The team must resolve these opinions and adopt common criteria for scoring and assigning developmental benchmarks.
The discussion may be as heated or even more so than such discussions the humanities. However, once consensus is achieved, it is usually easier for each cooperating teacher to understand what to do and be less likely to revert. Usually, it is easier for math to know the range of problems that will be taught. While the humanities teacher must constantly sort through contextual differences, which may cause legitimate confusions, assignment to assignment.
3. Using same rubric for multiple levels:
In ESL, the district has one performance rubric for three levels of ESL. The rubric has only 4 benchmark levels. When the data was first collected, teachers marked the ESL 1s doing poorly and ESL 3s doing much better. Most teachers thought that the 1-4 levels were universal for all students. The district thought mastery was defined differently at each ESL level. Since there was no district guidance, the rubrics were misinterpreted by teachers.
The problem can be solved by either creating a larger rubric, such 12 levels (4 X 3 program courses). Then the district can float mastery across the standard or choose a single mastery level and create progress goals (instead of mastery) for the early courses in the program sequence of course.
Question 2: Can you give an example of a School Wide-Performance Goals?
We are still designing. However, we are close. Presently, we have Explore scores for all entering freshmen, because we use Explore as our baseline screener. We can reduce the 1-25 Explore scores to 4 ranges (like what we do with ACT–it 1-6, because it has two ranges higher than Explorer). We plan to label each student 1-4 to create four demographic groups. Then we can track how well each group achieves in our programs, using the existing program benchmark (rubric) system .
By doing this, we do not need the unknowable socio-economic backgrounds of our students such as father’s income and mother’s education. We will know which students entered according to four levels of preparedness (regardless of cause or correlation). Then we can measure student progress according to group, just like we do with gender and race.

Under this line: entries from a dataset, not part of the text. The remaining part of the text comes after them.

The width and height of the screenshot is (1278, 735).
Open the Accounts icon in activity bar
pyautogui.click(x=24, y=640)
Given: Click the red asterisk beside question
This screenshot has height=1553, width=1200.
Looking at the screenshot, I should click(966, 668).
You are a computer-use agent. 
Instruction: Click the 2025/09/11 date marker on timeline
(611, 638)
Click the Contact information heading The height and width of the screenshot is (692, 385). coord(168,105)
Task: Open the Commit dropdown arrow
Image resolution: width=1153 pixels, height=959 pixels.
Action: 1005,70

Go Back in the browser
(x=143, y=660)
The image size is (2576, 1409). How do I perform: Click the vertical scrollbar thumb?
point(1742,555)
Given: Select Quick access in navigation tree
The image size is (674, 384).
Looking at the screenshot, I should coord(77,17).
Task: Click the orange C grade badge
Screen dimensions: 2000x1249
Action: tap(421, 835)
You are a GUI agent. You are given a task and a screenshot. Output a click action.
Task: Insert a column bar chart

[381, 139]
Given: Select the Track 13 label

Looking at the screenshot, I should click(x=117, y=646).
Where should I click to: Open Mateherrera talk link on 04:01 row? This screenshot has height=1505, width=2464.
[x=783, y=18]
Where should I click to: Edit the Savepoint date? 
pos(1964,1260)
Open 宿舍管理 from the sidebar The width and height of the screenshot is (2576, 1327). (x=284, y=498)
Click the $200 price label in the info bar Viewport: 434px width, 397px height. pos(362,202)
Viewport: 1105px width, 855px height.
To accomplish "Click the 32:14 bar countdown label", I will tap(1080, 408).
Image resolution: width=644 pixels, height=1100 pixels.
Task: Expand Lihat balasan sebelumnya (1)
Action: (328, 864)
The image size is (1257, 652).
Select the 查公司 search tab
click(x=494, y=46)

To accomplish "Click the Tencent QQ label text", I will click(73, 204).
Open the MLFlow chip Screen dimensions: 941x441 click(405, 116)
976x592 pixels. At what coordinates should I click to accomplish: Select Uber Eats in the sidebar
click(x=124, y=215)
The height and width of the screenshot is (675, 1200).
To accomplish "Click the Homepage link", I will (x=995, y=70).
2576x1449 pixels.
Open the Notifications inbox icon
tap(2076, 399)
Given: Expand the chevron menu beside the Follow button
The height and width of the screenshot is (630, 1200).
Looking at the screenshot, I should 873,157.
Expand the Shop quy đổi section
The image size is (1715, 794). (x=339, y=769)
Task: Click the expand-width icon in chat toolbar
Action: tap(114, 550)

Since the groups are originally labeled by Explore ranges, it becomes easy to compare the group to the ACT/CRSS benchmarks in program standard rubrics.
Example possibilities:
We may make a set of school goals, which may look something like a variation on this:
At RMHS, each Explore group will grow 2 ACT benchmark levels by the end of sophomore year in each measured program standard.*
PLTs can then match their goals with language such as:
Sophomore Social Science will cause 60% of Group 2 students to achieve mastery in on writing standards.*
*Please understand the above are NOT actual goals, but purely examples of goal language construction.